It was another historic week for U.S. markets as the Dow Jones Industrial Average closed above 21,000 for the first time, taking only 24 trading sessions to rise from 20,000 to 21,000 — the second-fastest 1,000-point move ever by the index.

The S&P 500 closed higher for the week, completing a six-week win streak for the first time since late 2015.

Actually, this was the 14th time the S&P rose for six weeks consecutively since March 2009, according to analysts at LPL Financial.

Upward momentum

“Given the market’s strong performance since the election — and the tendency of markets to keep going in one direction [until they don’t] — I expect that the rally is likely to continue,” Commonwealth Financial Network’s chief investment officer Brad McMillan said in a research report.

“In the short run, there’s no reason markets can’t keep going, and we should enjoy the ride. It may end up being even better than we now think. The faster and higher we go, however, the more damaging any pullback could be. Keep that in mind as you celebrate the new records,” he added.

Even though the major averages closed higher for the week, Thursday’s session saw some weakness.

“It looks like many investors took money off the table Thursday after Wednesday’s big rally,” J.J. Kinahan, TD Ameritrade’s chief market strategist said. “That’s not too surprising, as profit taking often follows these sharp upward moves. Plenty of positive sentiment appears to remain in the markets, meaning we shouldn’t necessarily see Thursday’s sell-off as an indication of any fundamental change in market psychology.”

Week ahead seems quiet

Other than the key employment report for February next Friday, it will be a relatively quiet week. The employment data give the most comprehensive report of how many people are looking for jobs, how many have them, what they’re getting paid and how many hours they are working. These numbers provide the best way to gauge the current state of the economy and its future direction.

The upcoming jobs report is especially notable because it is the last one the Federal Reserve will see into account before its Federal Open Market Committee meeting on March 14-15, when the central bank is all but certain to announce an interest-rate increase.

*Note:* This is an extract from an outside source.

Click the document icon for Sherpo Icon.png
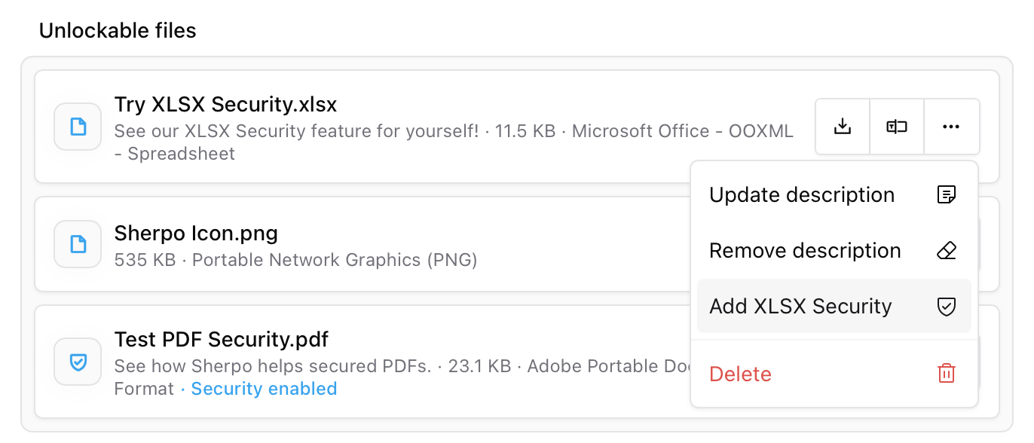The width and height of the screenshot is (1034, 443). (x=77, y=244)
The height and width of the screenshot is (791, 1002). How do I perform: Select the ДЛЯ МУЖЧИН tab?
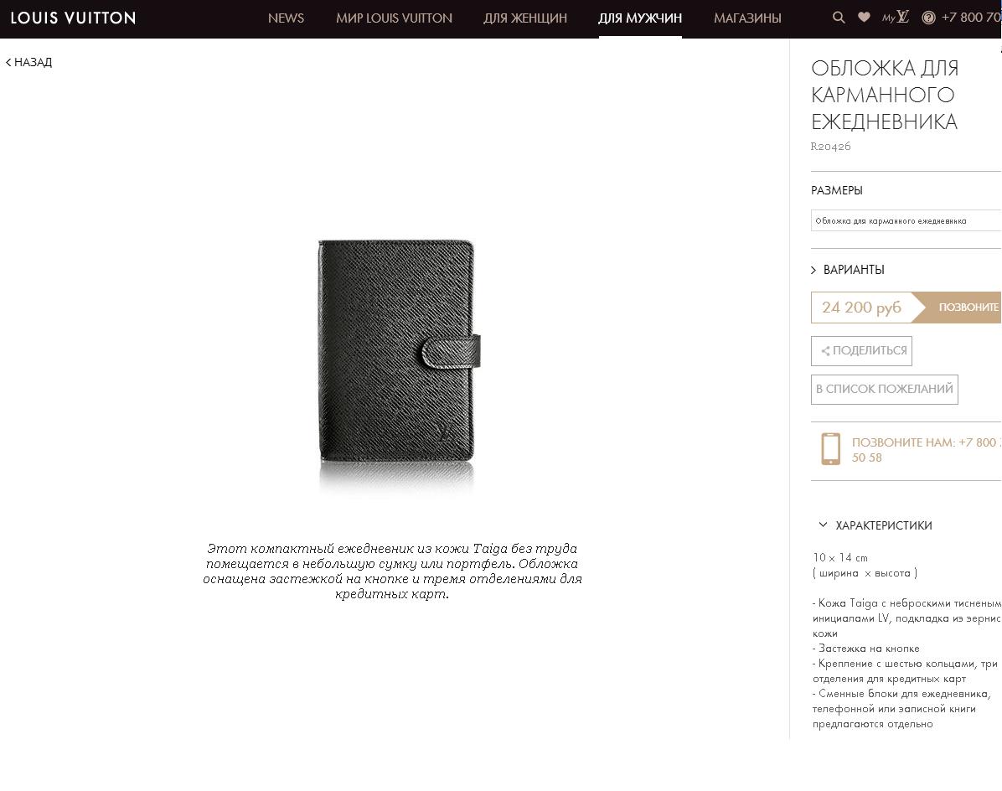[640, 18]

A rate hike now appears to be viewed by many investors as a vote of confidence in the economy, as opposed to the past where it was seen as a potential market derailment.

The futures market now prices in a 82 percent chance of a March hike.

The overseas calendar is full of potentially market-moving events, including a European Union summit, a potential House of Lords vote in London on Brexit, the European Central Bank meeting and China’s National People’s Congress, where Premier Li Keqiang will provide government targets for the Chinese economy in 2017.